What Records Tell Us About How ICE Is Using Guantánamo

Documents we obtained show ICE was not prepared and that detainees — many of whom were not considered a public safety risk — protested bleak conditions.

In January, Trump announced his intent to re-open and expand the use of the detention center in Guantánamo Bay for immigration enforcement. The first round of transfers in February drew widespread condemnation after detainees reported harsh conditions and limited access to lawyers. In June, despite bipartisan concern and an immense cost — estimated at $100,000 per detainee per day — the administration ramped the operation back up. Since February, the administration has held more than 700 migrants at Guantánamo.

In April, we submitted Freedom of Information Act requests seeking records from Immigration and Customs Enforcement (ICE) and military officials. In June, we filed a lawsuit for these records after the government agencies failed to respond to our requests.

This month, ICE sent us 84 pages of documents that include ICE contractors’ shift reports, texts from ICE leadership, updates on a chaplain’s program, and official policies shaping people’s detention. Today, the New York Times published a story based on these records that highlights how the administration rushed to set up the detention program this spring. The records show “no plan, no foresight and no concern for the human cost of its own chaos,” our Executive Director Chioma Chukwu told the Times.

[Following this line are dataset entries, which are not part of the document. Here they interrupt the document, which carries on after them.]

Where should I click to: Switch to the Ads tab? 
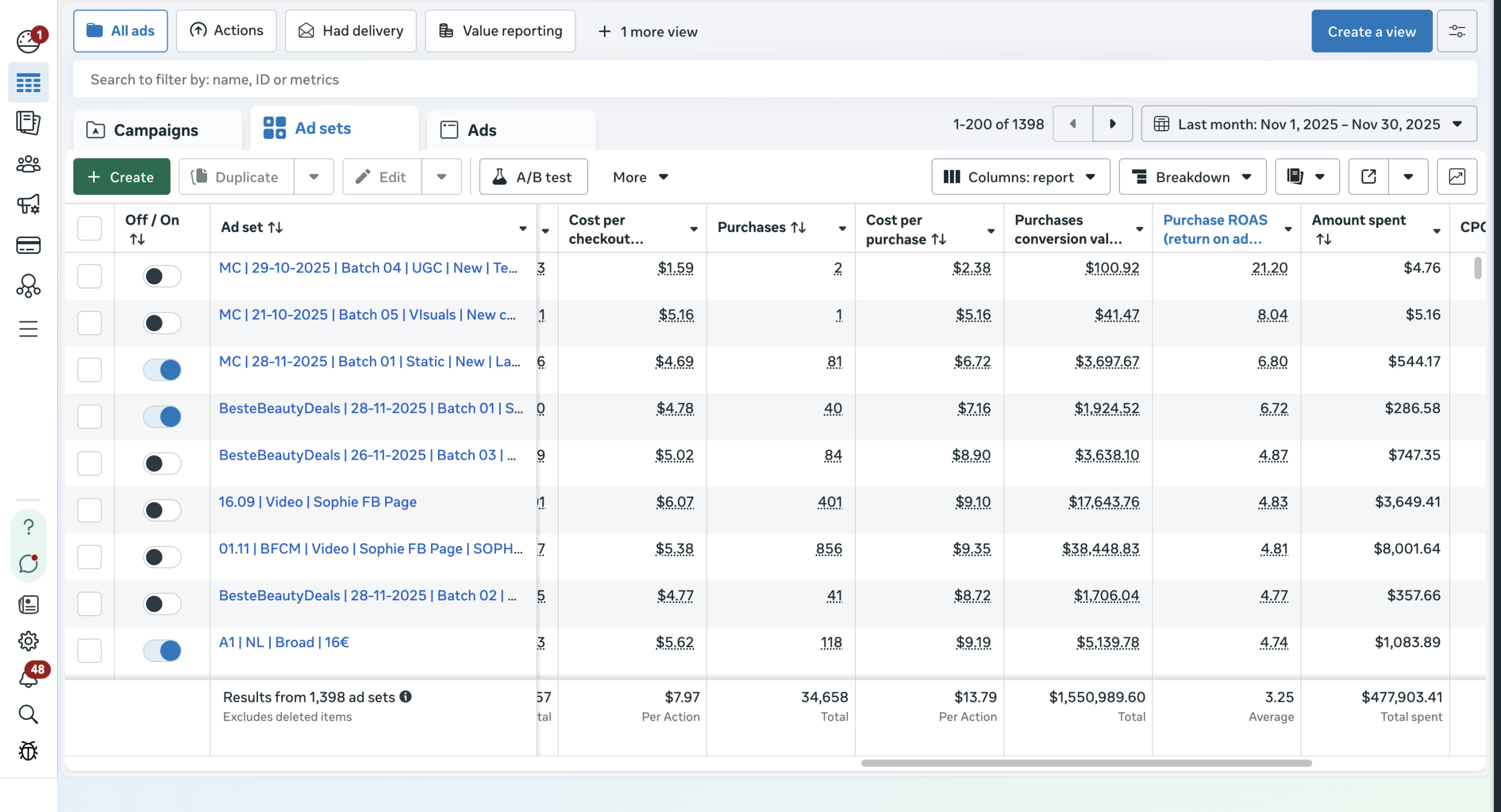tap(481, 130)
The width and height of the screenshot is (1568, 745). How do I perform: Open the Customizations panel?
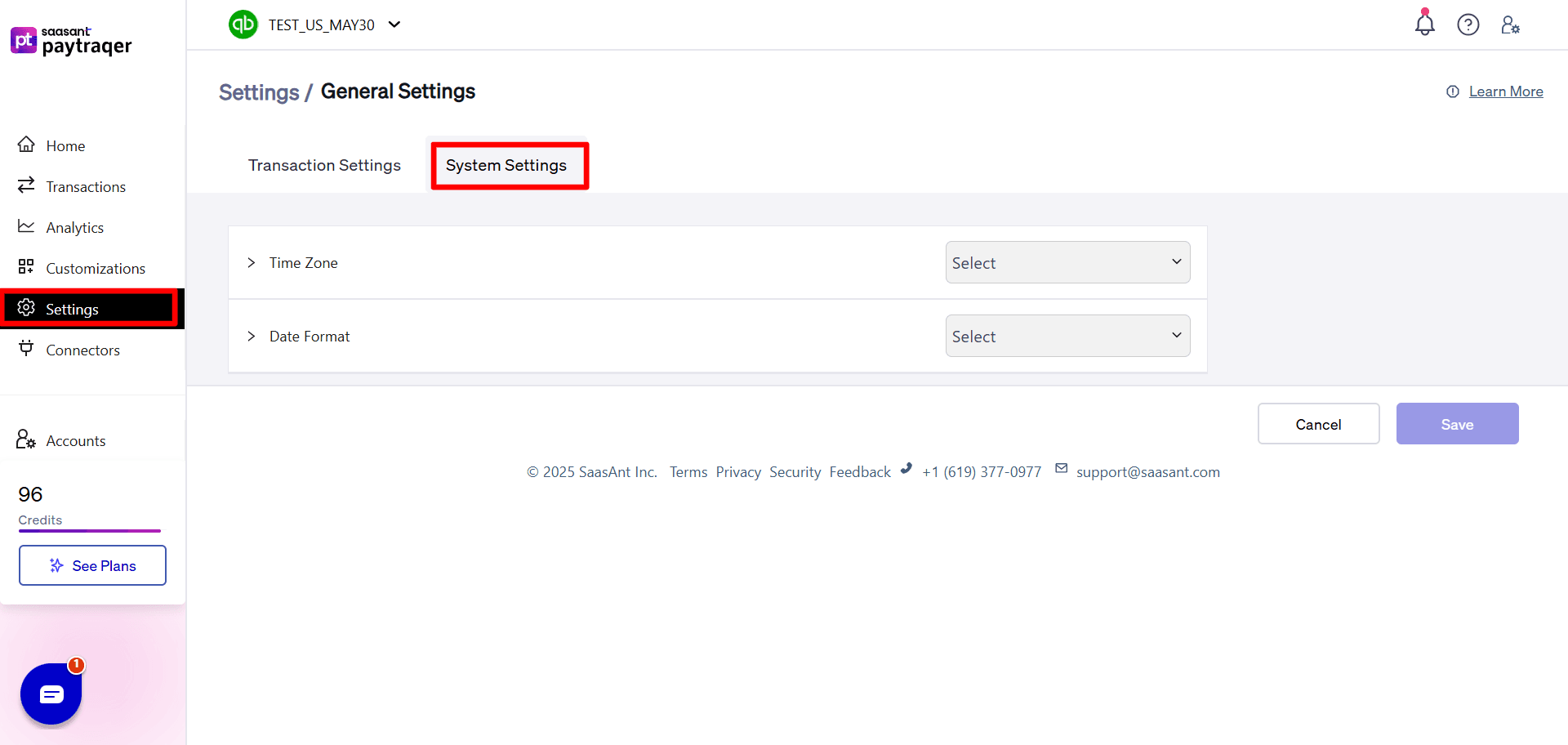click(96, 268)
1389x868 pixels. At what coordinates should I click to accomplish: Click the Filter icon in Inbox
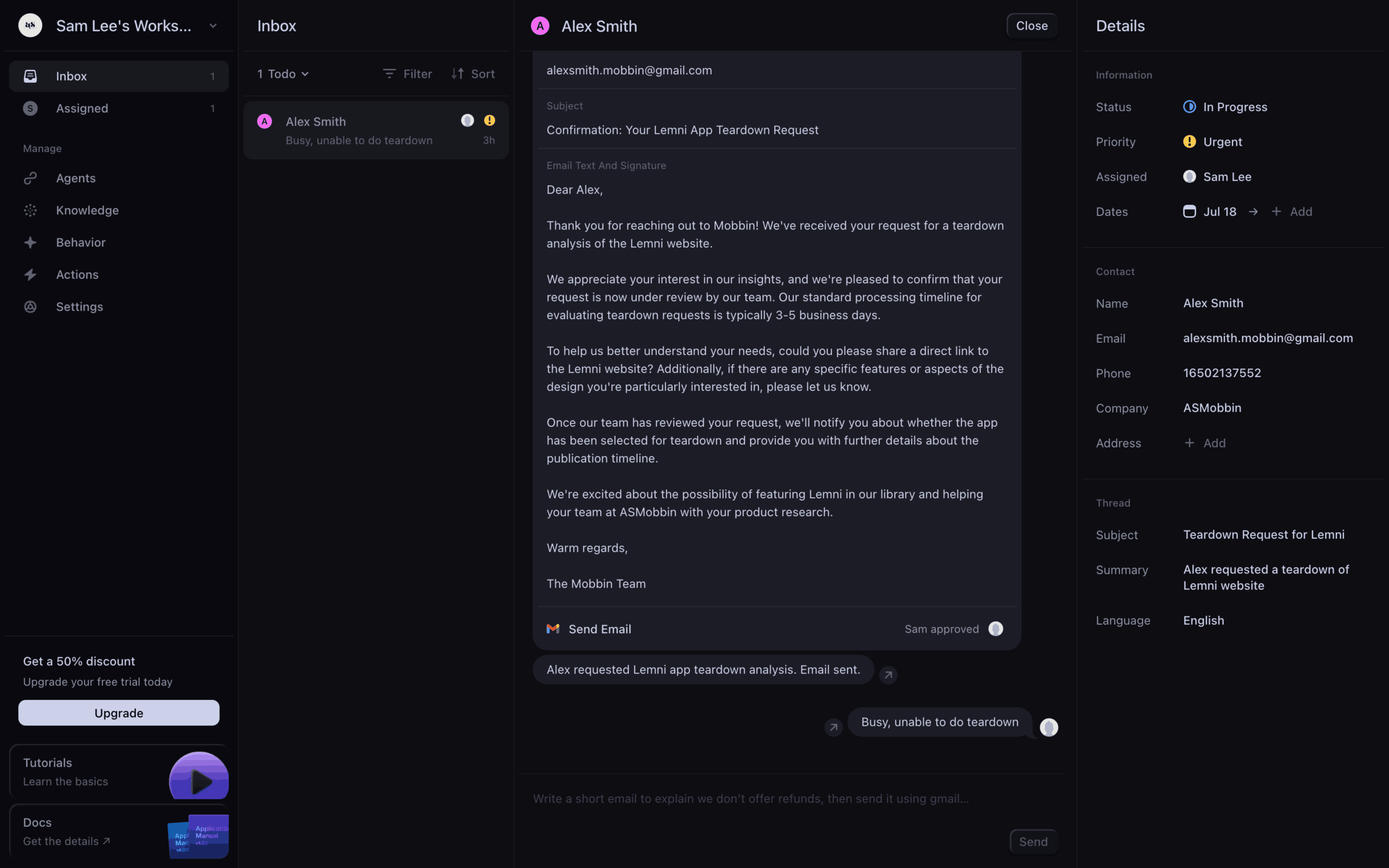click(x=389, y=73)
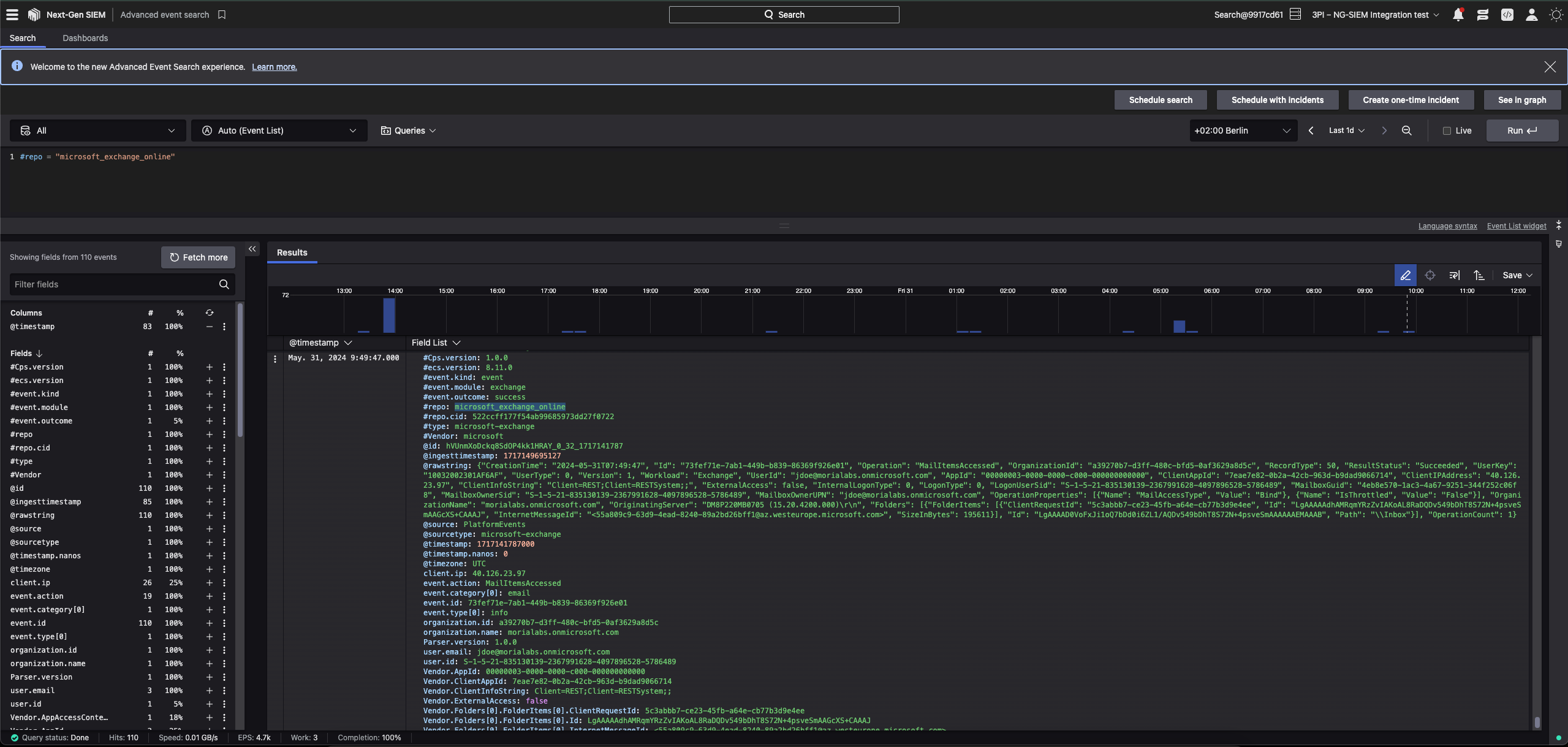Open the notifications bell
This screenshot has width=1568, height=747.
tap(1458, 15)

Here’s what else we learned from the documents.

Most of the people detained at Guantánamo were considered a low risk to public safety. 

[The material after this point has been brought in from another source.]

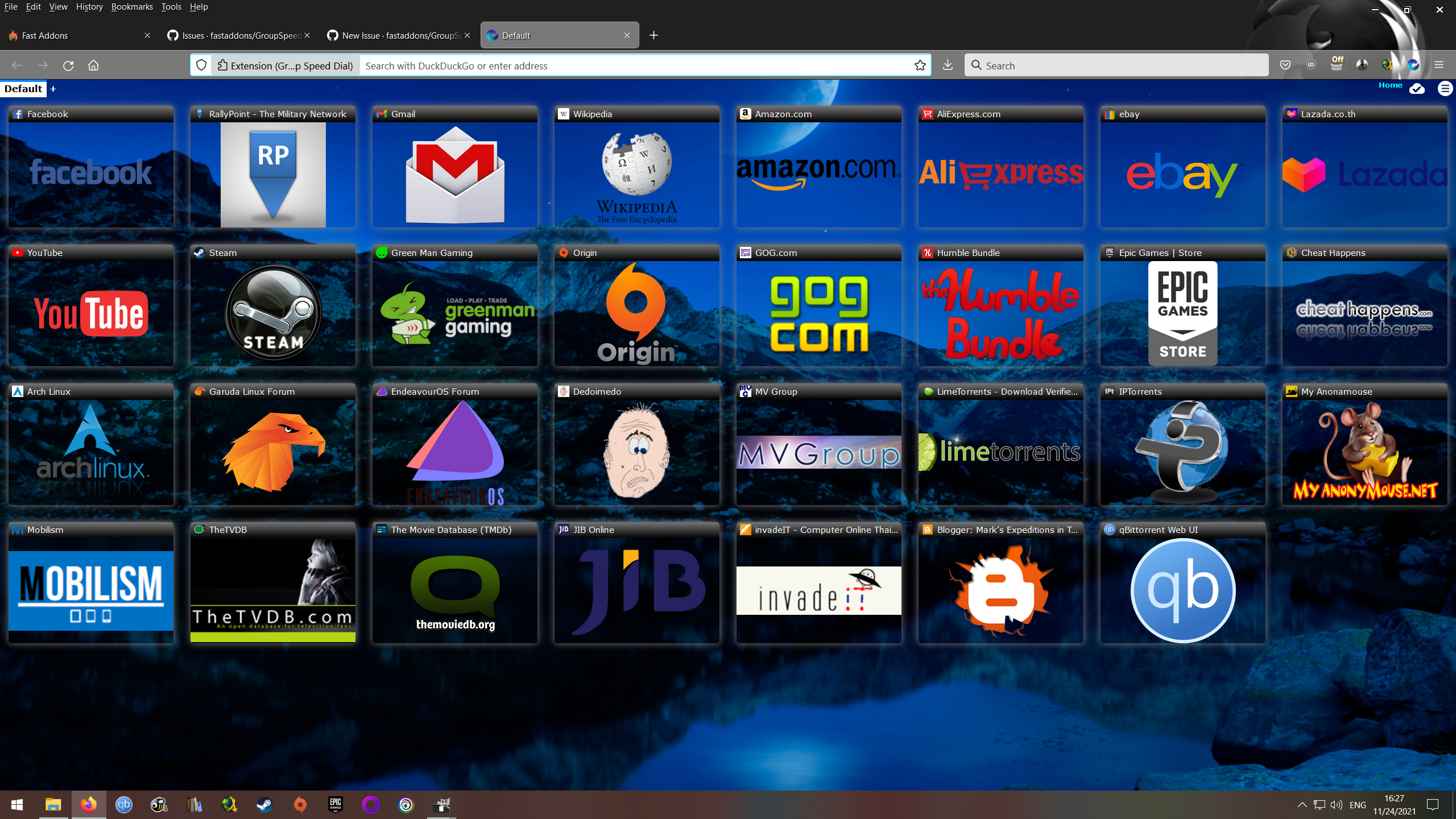Click the uBlock Origin shield icon

coord(1310,65)
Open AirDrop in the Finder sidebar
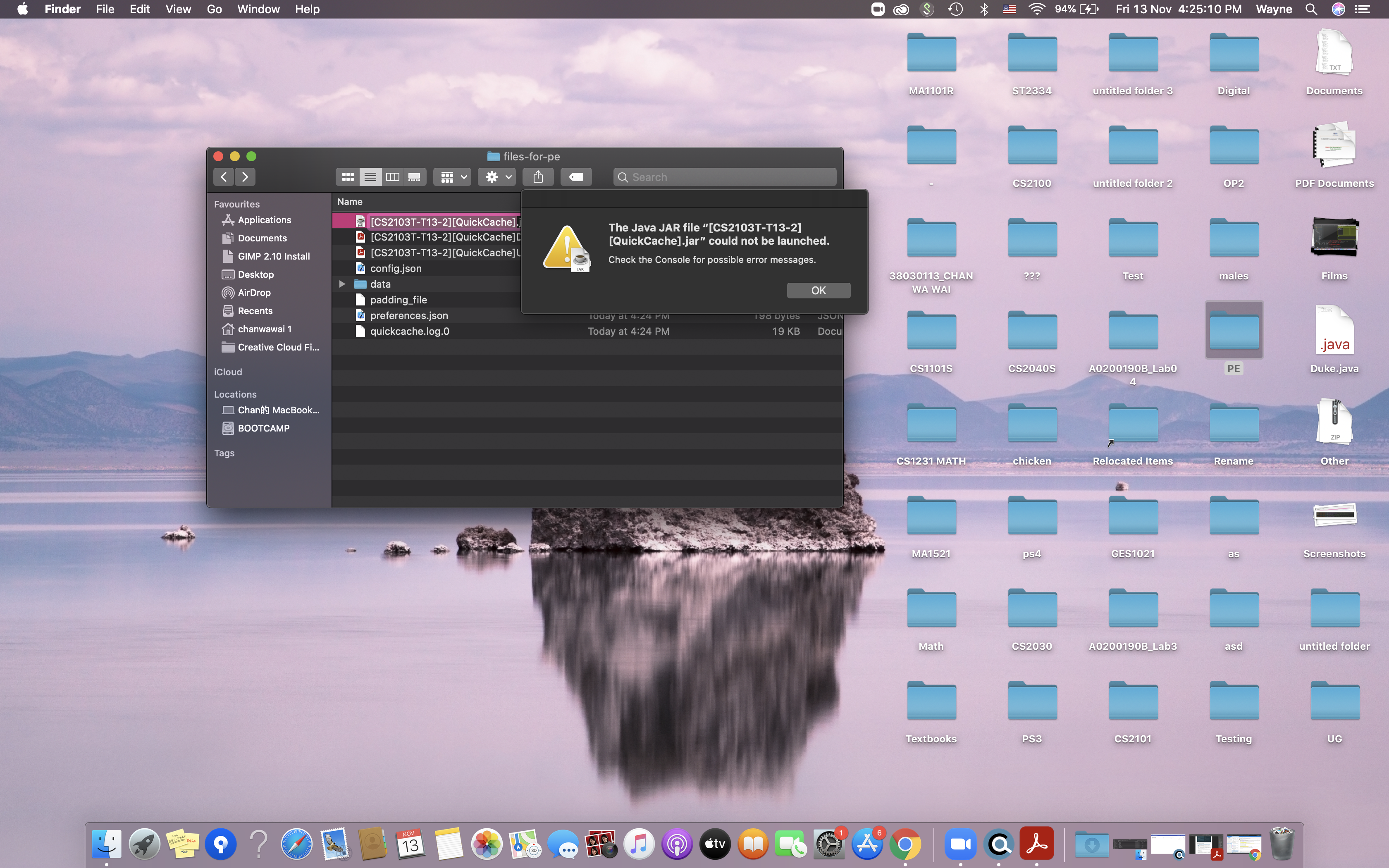The image size is (1389, 868). [254, 293]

As many as 90 percent of the detainees held at Guantánamo were considered a “low risk” to public safety, according to a chaplain’s report reflecting conditions from March 26 to April 25. By the end of this period, the chaplain noted that “this distribution has now shifted to nearly an even 50/50 split between low- and high-risk classifications.”

The records include weekly population counts that indicate an average of 40 people were held at Guántanamo from June to July. These people were held at Leeward Point and Windward Point, two locations separated by a ferry ride. The Windward facility houses detainees in individual rooms across eight pods. Leeward Point, also referred to as Camp 6, detains people in barracks with five to six bunks in each room. The building was initially built for al-Qaeda suspects.

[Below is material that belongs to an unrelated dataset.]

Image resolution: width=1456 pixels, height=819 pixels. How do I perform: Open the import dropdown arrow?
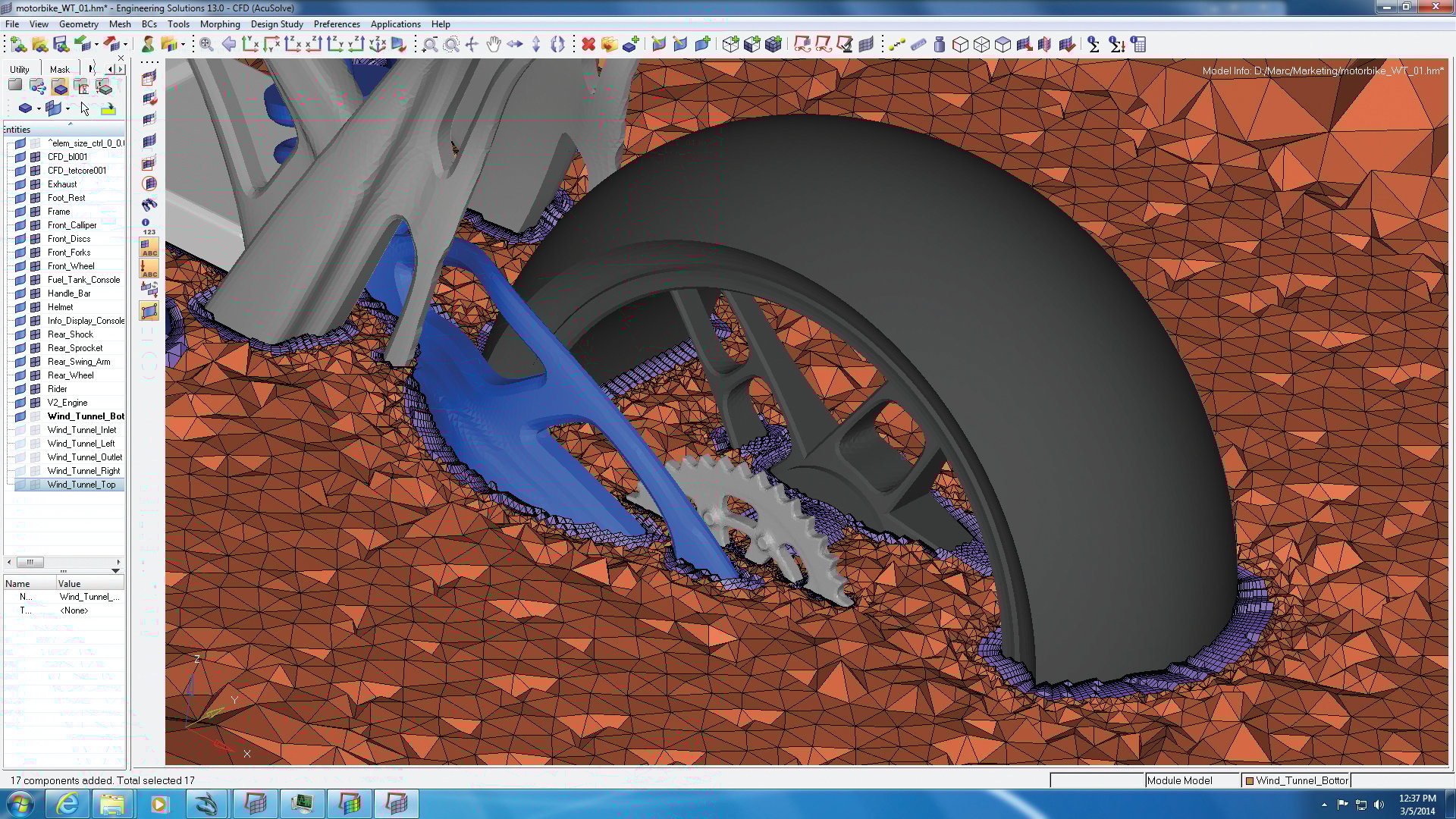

People detained at Guantánamo protested their confinement and/or conditions. 

The records show people have been suspected of holding individual and collaborative protests in detention. Shift reports from a contractor working with ICE’s Enforcement and Removal Operations (ERO) reveal that the contractor participated in “de-escalation of potential pod wide hunger strike/ potential riot” on July 8. The next week, the contractor met with the supervisory detention and deportation officer as well as medical and mental health staff to “discuss issues regarding potential hunger strike.”

The contractor’s shift reports paint a bleak picture of the situation inside. From April to July, the reports contain three instances of detainees on suicide watch and note an individual was placed in solitary confinement for “camara obstruction and fork possession.” 

According to an ICE policy document, detainees are only guaranteed one hour outside five days per week. However, that time can be revoked as punishment for as long as two weeks without requiring higher approval.

ICE was unprepared to house detainees at Guantánamo.

A chaplain noted that “there were some bureaucratic hiccups, including both arriving and departing the Island. This is to be expected with any startup.” 

It appears that military personnel at Guantánamo may not have been properly trained to interact with detainees. “There is a DOD ask to provide 40-hour training to GTMO staff who will have daily interaction with ICE detainees at GTMO,” wrote ERO’s acting assistant director of field operations. The official touted a virtual training with a quiz “accomplished through SharePoint” as a “great template for us to at least have handy if we are pushed to do so.” The records do not indicate if this training was provided. 

It also seems that ICE scrambled to create a phone policy just days before groups sued over detainees’ inadequate access to legal representation. On February 10, ICE’s deputy chief of staff emailed several ICE officials: “Gents, I have a follow-up question about phone calls. I have looked…and I don’t find details about it.” While the details of the subsequent discussion are almost entirely redacted, the officers were instructed to “Start categorizing these in case there is a final document that we could place these standards into.”

It appears ICE may have created an official policy after this discussion. We obtained an undated “Telephone Access – GTMO” policy that individuals are permitted to contact legal representation as frequently as they wish at no cost. Facilities must have at least one telephone for every 25 detainees. If requested, ICE is required to make “special arrangements permitting the detainee to speak by telephone with an immediate family member detained in another facility.”

Guantánamo’s religious program suggests they may have been preparing to detain more people.

An April progress report noted that 100 percent of the detainees were Latine Spanish speakers, and 55 percent identified as Catholic. But it seemed that was anticipated to change, as the chaplain prepared religious materials for “Hinduism, Sikhism, and Rastafarianism to support [detainees] from regions such as Jamaica, Haiti, the Dominican Republic, the Bahamas, Trinidad and Tobago, and India.”